À ce jour, 22 personnes ayant été en contact avec des cas positifs à l’hantavirus ont été identifiées en France. L'état de santé d'une passagère française de croisière, hospitalisée à l’hôpital Bichat de Paris, suscite des inquiétudes. Les autorités sanitaires sont sur alertes. Que savons-nous réellement ?
Il y a six ans, la pandémie de Covid-19 avait bouleversé nos vies, révélant les failles de notre préparation face aux crises sanitaires. Aujourd'hui, un nouvel acteur, l’hantavirus, fait surface à cause d'un voyage en croisière entre Ushuaia, en Argentine, et les îles du Cap-Vert. Au cours de cette expédition à bord du « Hondius », deux passagers, embarqués à Ushuaia, ont présenté des symptômes préoccupants.
Suite au décès de trois personnes, le bateau a erré sur l’océan, hésitant à accoster, rappelant des échos du « Diamond Princess » qui, au début de la pandémie de Covid, avait été confiné en mer pendant plus de deux semaines.
Une réponse rapide des autorités
La ministre de la santé, Stéphanie Rist, a fait état des informations concernant cinq Français débarqués du navire qui sont désormais sous quarantaine et surveillés à l’hôpital. L'une d'entre eux a été testée positive à l'hantavirus. Son état, quoique préoccupant, a nécessité des soins immédiats.
Les autorités sanitaires ont, en outre, identifié 22 « cas-contact » ayant voyagé avec les passagers malades. Ces personnes sont conseillées de s'auto-isoler et de suivre rigoureusement les précautions sanitaires établies.
Pour contenir la propagation de la maladie, le Premier ministre Sébastien Lecornu a engagé des réunions de coordination ministérielle pour élaborer une stratégie inspirée de l’expérience Covid-19. Il est primordial d’éviter une crise sanitaire majeure et de rassurer la population face à l’inquiétude engendrée par cette situation.
Tout savoir sur l'hantavirus
Le professeur Hervé Fleury, virologue, souligne que l’hantavirus est observé par la communauté scientifique depuis les années 1950. Il se propage principalement par l'intermédiaire de rongeurs infectés, pouvant causer des infections graves. Les symptômes, qui peuvent se manifester plusieurs semaines après exposition, incluent des problèmes respiratoires.

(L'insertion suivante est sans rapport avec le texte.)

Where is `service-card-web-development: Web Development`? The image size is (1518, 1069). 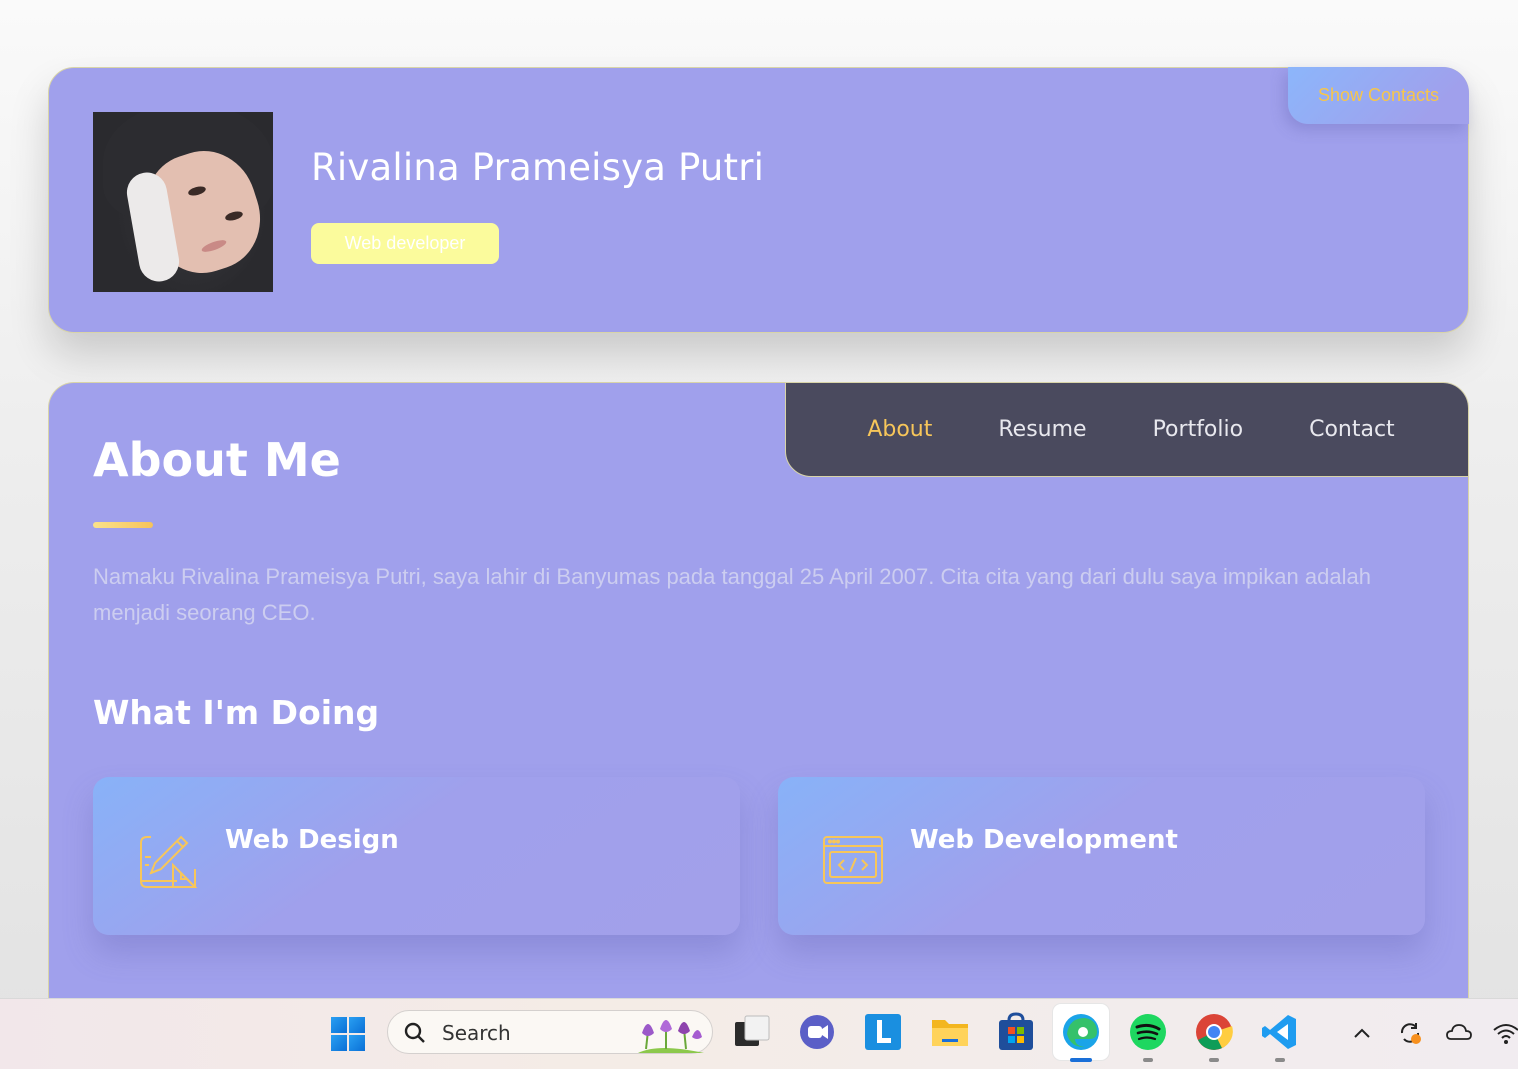
service-card-web-development: Web Development is located at coordinates (1102, 856).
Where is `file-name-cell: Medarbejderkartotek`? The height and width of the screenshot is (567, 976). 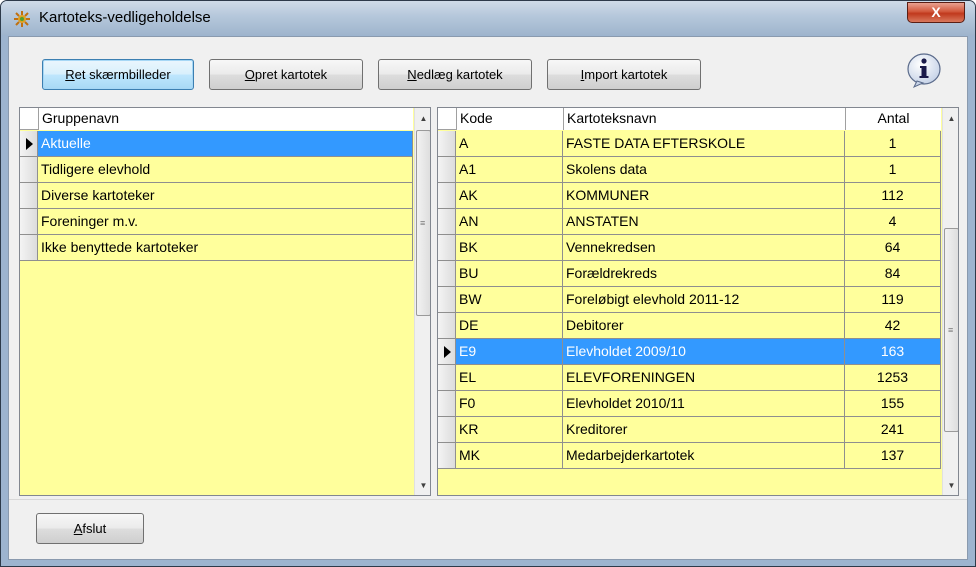
file-name-cell: Medarbejderkartotek is located at coordinates (704, 456).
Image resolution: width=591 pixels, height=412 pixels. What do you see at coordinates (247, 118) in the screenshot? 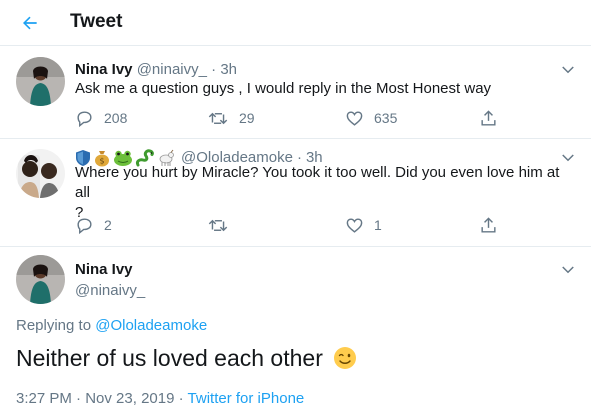
I see `retweet-count: 29` at bounding box center [247, 118].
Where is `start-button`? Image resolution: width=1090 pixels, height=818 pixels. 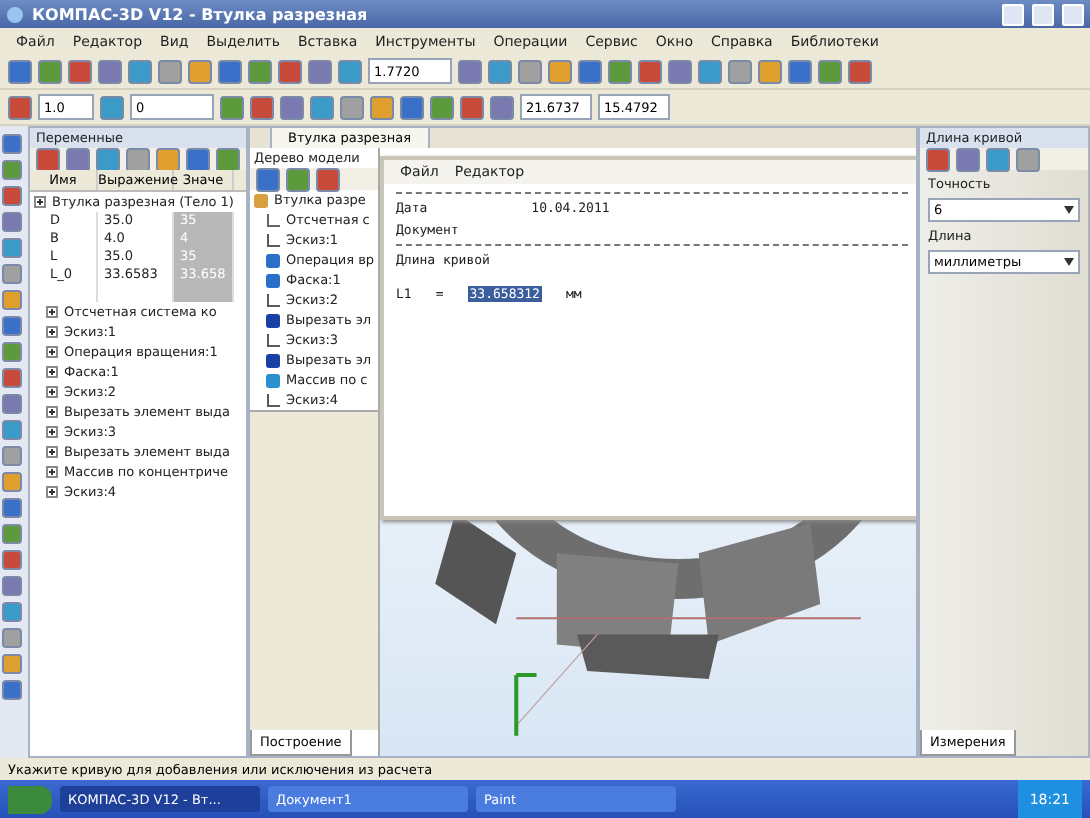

Bien que peu contagieux, l’hantavirus peut s'avérer très létal.
« L’hantavirus qui cause le HPS est peu transmissible, mais extrêmement dangereux », déclare le professeur Fleury.
Bien que le risque de propagation soit limité, l’hantavirus demeure une menace sérieuse. Les mesures renforcées en milieu hospitalier, ainsi que le suivi étroit des cas contacts, visent à protéger la santé publique.
Les réunions quotidiennes au sein du gouvernement permettront de suivre l'évolution de la situation et d'implémenter les ajustements nécessaires.